◆ **ACTION ITEM**
All records need to be reproduced exactly. Keep every word as it is.

◆ **MATERIAL PROVIDED**
========

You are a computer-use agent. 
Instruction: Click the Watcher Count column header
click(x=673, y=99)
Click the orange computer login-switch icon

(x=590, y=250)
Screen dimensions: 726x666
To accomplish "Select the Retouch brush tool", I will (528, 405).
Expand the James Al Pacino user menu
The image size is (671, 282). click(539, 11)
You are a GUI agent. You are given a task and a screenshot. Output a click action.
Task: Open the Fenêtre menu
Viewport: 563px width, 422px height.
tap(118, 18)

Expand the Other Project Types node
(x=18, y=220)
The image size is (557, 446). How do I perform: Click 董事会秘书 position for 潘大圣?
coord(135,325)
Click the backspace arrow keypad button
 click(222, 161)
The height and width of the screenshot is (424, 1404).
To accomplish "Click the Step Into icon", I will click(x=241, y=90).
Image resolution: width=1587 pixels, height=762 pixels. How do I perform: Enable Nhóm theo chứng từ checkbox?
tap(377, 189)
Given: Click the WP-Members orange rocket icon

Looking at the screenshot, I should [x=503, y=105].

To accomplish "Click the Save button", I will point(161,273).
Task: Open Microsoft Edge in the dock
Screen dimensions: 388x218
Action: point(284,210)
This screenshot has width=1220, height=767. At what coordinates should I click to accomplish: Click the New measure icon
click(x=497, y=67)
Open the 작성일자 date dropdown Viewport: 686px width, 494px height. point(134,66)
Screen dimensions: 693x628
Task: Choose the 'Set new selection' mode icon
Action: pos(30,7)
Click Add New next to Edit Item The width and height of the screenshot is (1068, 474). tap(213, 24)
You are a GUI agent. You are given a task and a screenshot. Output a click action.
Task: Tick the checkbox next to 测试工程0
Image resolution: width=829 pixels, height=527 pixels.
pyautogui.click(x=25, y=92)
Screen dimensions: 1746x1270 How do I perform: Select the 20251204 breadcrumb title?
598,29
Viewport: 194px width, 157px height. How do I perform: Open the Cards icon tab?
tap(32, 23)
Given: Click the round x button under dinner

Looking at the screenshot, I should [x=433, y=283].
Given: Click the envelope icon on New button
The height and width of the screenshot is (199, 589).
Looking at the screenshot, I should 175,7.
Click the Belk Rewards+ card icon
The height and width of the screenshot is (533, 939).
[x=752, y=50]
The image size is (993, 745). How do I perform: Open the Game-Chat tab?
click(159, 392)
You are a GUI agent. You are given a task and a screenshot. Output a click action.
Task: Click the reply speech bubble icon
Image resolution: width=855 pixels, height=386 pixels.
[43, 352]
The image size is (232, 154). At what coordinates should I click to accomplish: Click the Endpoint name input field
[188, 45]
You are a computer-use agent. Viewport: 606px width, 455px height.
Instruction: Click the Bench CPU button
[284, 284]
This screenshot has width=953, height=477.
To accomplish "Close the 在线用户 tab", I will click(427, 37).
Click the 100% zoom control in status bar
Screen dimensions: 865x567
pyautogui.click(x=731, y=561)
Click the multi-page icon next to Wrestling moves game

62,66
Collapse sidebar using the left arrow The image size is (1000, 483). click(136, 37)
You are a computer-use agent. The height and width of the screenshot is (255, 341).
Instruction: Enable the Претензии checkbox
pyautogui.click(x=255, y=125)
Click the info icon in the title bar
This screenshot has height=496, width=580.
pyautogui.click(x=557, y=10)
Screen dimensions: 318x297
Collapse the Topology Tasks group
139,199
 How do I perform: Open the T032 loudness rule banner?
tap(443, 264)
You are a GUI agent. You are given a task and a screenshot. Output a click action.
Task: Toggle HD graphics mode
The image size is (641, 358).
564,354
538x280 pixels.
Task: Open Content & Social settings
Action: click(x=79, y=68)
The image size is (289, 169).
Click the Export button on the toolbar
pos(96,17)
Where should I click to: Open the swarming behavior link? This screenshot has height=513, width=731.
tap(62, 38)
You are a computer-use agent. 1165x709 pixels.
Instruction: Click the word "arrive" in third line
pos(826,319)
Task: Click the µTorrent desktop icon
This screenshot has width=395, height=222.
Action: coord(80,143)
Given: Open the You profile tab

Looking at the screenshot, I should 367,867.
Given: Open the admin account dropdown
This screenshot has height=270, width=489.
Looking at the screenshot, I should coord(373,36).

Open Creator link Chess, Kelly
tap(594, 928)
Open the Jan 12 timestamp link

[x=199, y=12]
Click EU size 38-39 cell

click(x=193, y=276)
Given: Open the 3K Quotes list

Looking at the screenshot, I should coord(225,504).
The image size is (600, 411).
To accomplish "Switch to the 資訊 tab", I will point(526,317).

========

◆ **RESPONSE BOX**
You are a computer-use agent. 
Instruction: Click the Watcher Count column header
click(x=673, y=99)
Click the orange computer login-switch icon

(x=590, y=250)
Screen dimensions: 726x666
To accomplish "Select the Retouch brush tool", I will (528, 405).
Expand the James Al Pacino user menu
The image size is (671, 282). click(539, 11)
You are a GUI agent. You are given a task and a screenshot. Output a click action.
Task: Open the Fenêtre menu
Viewport: 563px width, 422px height.
tap(118, 18)

Expand the Other Project Types node
(x=18, y=220)
The image size is (557, 446). How do I perform: Click 董事会秘书 position for 潘大圣?
coord(135,325)
Click the backspace arrow keypad button
 click(222, 161)
The height and width of the screenshot is (424, 1404).
To accomplish "Click the Step Into icon", I will click(x=241, y=90).
Image resolution: width=1587 pixels, height=762 pixels. How do I perform: Enable Nhóm theo chứng từ checkbox?
tap(377, 189)
Given: Click the WP-Members orange rocket icon

Looking at the screenshot, I should [x=503, y=105].

To accomplish "Click the Save button", I will point(161,273).
Task: Open Microsoft Edge in the dock
Screen dimensions: 388x218
Action: point(284,210)
This screenshot has width=1220, height=767. At what coordinates should I click to accomplish: Click the New measure icon
click(x=497, y=67)
Open the 작성일자 date dropdown Viewport: 686px width, 494px height. point(134,66)
Screen dimensions: 693x628
Task: Choose the 'Set new selection' mode icon
Action: pos(30,7)
Click Add New next to Edit Item The width and height of the screenshot is (1068, 474). tap(213, 24)
You are a GUI agent. You are given a task and a screenshot. Output a click action.
Task: Tick the checkbox next to 测试工程0
Image resolution: width=829 pixels, height=527 pixels.
pyautogui.click(x=25, y=92)
Screen dimensions: 1746x1270 How do I perform: Select the 20251204 breadcrumb title?
598,29
Viewport: 194px width, 157px height. How do I perform: Open the Cards icon tab?
tap(32, 23)
Given: Click the round x button under dinner

Looking at the screenshot, I should [x=433, y=283].
Given: Click the envelope icon on New button
The height and width of the screenshot is (199, 589).
Looking at the screenshot, I should 175,7.
Click the Belk Rewards+ card icon
The height and width of the screenshot is (533, 939).
[x=752, y=50]
The image size is (993, 745). How do I perform: Open the Game-Chat tab?
click(159, 392)
You are a GUI agent. You are given a task and a screenshot. Output a click action.
Task: Click the reply speech bubble icon
Image resolution: width=855 pixels, height=386 pixels.
[43, 352]
The image size is (232, 154). At what coordinates should I click to accomplish: Click the Endpoint name input field
[188, 45]
You are a computer-use agent. Viewport: 606px width, 455px height.
Instruction: Click the Bench CPU button
[284, 284]
This screenshot has width=953, height=477.
To accomplish "Close the 在线用户 tab", I will click(427, 37).
Click the 100% zoom control in status bar
Screen dimensions: 865x567
pyautogui.click(x=731, y=561)
Click the multi-page icon next to Wrestling moves game

62,66
Collapse sidebar using the left arrow The image size is (1000, 483). click(136, 37)
You are a computer-use agent. The height and width of the screenshot is (255, 341).
Instruction: Enable the Претензии checkbox
pyautogui.click(x=255, y=125)
Click the info icon in the title bar
This screenshot has height=496, width=580.
pyautogui.click(x=557, y=10)
Screen dimensions: 318x297
Collapse the Topology Tasks group
139,199
 How do I perform: Open the T032 loudness rule banner?
tap(443, 264)
You are a GUI agent. You are given a task and a screenshot. Output a click action.
Task: Toggle HD graphics mode
The image size is (641, 358).
564,354
538x280 pixels.
Task: Open Content & Social settings
Action: click(x=79, y=68)
The image size is (289, 169).
Click the Export button on the toolbar
pos(96,17)
Where should I click to: Open the swarming behavior link? This screenshot has height=513, width=731.
tap(62, 38)
You are a computer-use agent. 1165x709 pixels.
Instruction: Click the word "arrive" in third line
pos(826,319)
Task: Click the µTorrent desktop icon
This screenshot has width=395, height=222.
Action: coord(80,143)
Given: Open the You profile tab

Looking at the screenshot, I should 367,867.
Given: Open the admin account dropdown
This screenshot has height=270, width=489.
Looking at the screenshot, I should coord(373,36).

Open Creator link Chess, Kelly
tap(594, 928)
Open the Jan 12 timestamp link

[x=199, y=12]
Click EU size 38-39 cell

click(x=193, y=276)
Given: Open the 3K Quotes list

Looking at the screenshot, I should coord(225,504).
The image size is (600, 411).
To accomplish "Switch to the 資訊 tab", I will point(526,317).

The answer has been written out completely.